Our approach to modern security sector assistance efforts in support of counter-terrorism, counter-insurgency missions has at its heart an advising paradigm. This paradigm, commonly referred to as Train, Advise, and Assist, (TAA) focuses on three aspects to fight the battles and manage institutions that counter terrorism and insurgencies.: a) local population, focusing on wining the hearts and minds, b) local leaders to support security operations), and c) ministerial officials guiding a large organization in tumultuous political, economic and security environment.
This advising approach is foundational to the U.S. Army’s Security Forces Assistance Brigades (SFAB) and situationally-created units such as the Combined Security Transition Command – Afghanistan (CSTC-A) that oversees advising and security assistance to the Afghan National Defense Security Forces (ANDSF). The Army Techniques Publication 3-96.1 about SFAB describes the goal of security force assistance:
“1-13. The goal of [Security Force Assistance, SFA] is to develop and institutionalize the foreign security forces’ ability to successfully plan, prepare, and execute their security missions across the executive, generating, and operating functions. U.S. forces must be able to advise and integrate SFA into the [Foreign Security Force] operations process at the strategic, operational, and tactical levels. SFA works seamlessly with the partner nation government at all levels from national to local.” (ATP 2018)
Advisors are at the heart of SFA efforts. The DoD’s handbook “Advising at the Senior Level” describes advisors and their purpose:
“An advisor is a subject matter expert who serves with foreign security forces, or their ministerial-level security institutions, to advise, counsel, and assist their partner nation counterparts. An advisor’s primary purpose is to create professional relationships that will inspire and influence their counterparts, and their counterparts’ organization, to become more effective and accomplish their missions, while putting in place sustainable processes that will endure beyond their tour as an advisor.” (Rocke and Gillette 2019)
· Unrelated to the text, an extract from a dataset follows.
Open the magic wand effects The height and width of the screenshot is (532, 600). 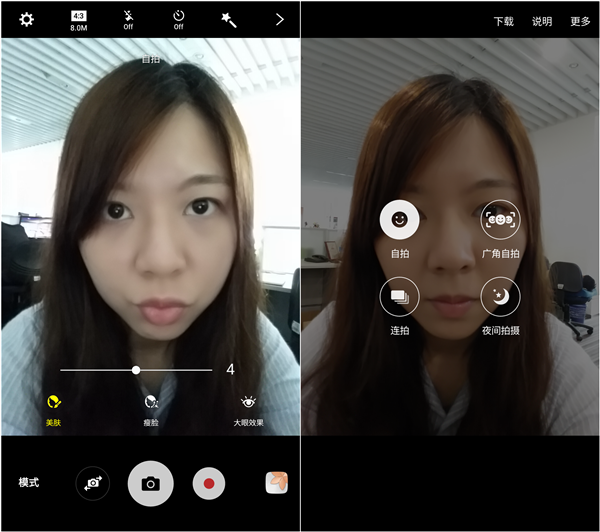(229, 20)
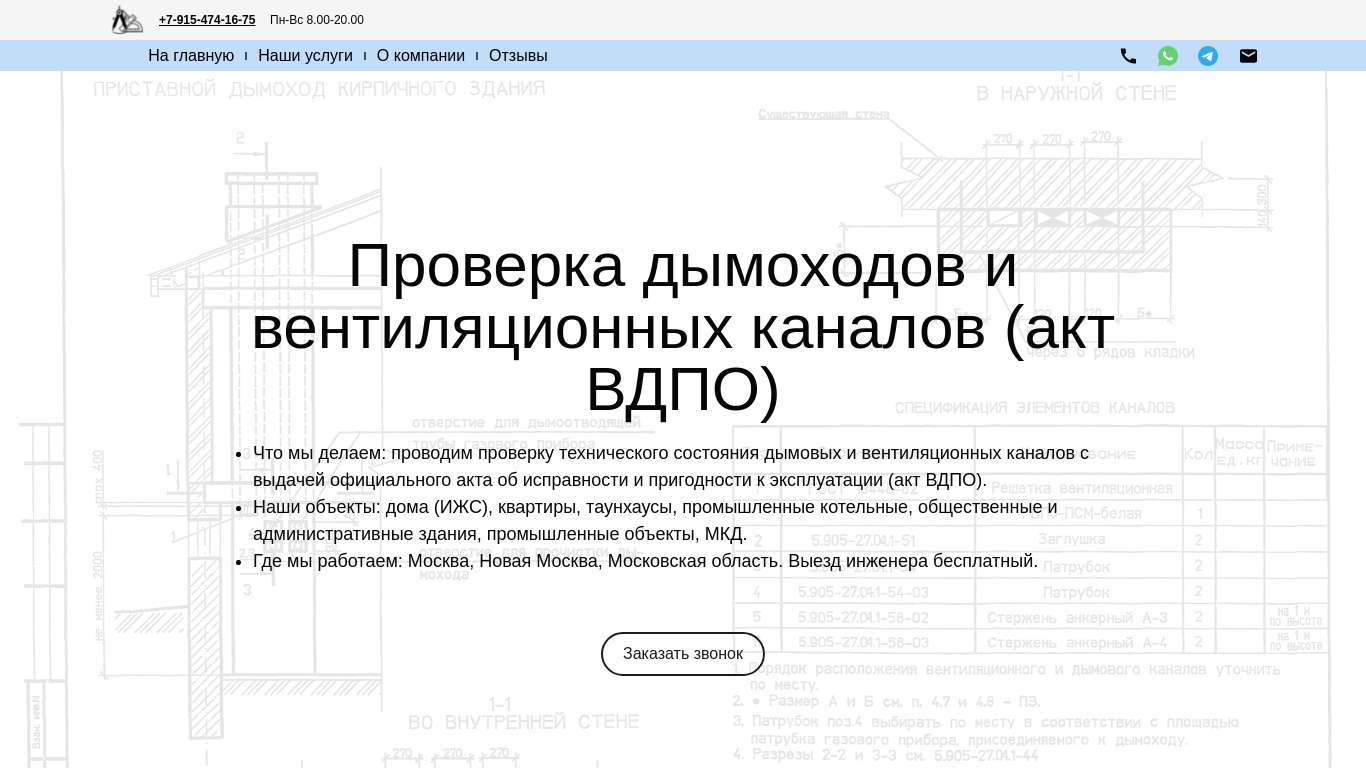Image resolution: width=1366 pixels, height=768 pixels.
Task: Select О компании in navigation
Action: [420, 56]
An inherent challenge emerges from this definition and in practice. SFA advisors are functional experts, with extensive technical knowledge, while their advisees are leaders, managing a large organization, employing functional experts. The organizational leadership skill of our partners to manage functional expertise, rather than their specific functional expertise, is the overwhelmingly strong determinant of how successful TAA efforts will be in the long term.
Organizational leadership skill, then, is a core attribute needed in the organizational leaders we advise. The stronger our partners are in leadership skills, the more successful our SFA effort will be. However, we usually think of leadership in terms of positions or natural ability, rather than a learned skill set. As with all skills, a focus on development of leadership skill will greatly improve the leadership skills of our partners over time. Treating leadership skill as a learned ability, central to the level of success of our TAA efforts, leads to the conclusion that TAA on leadership skills must be a part of the skillset of advisors.
The current state of TAA efforts, though, does not generally include leadership training. The Special Inspector General for Afghan Reconstruction (SIGAR) has reported on the lack of organizational management and governance skill in our partners: “The lag in developing Afghan ministerial and security sector governing capacity hindered planning, oversight, and the long-term sustainability of the ANDSF.” (SIGAR 2019)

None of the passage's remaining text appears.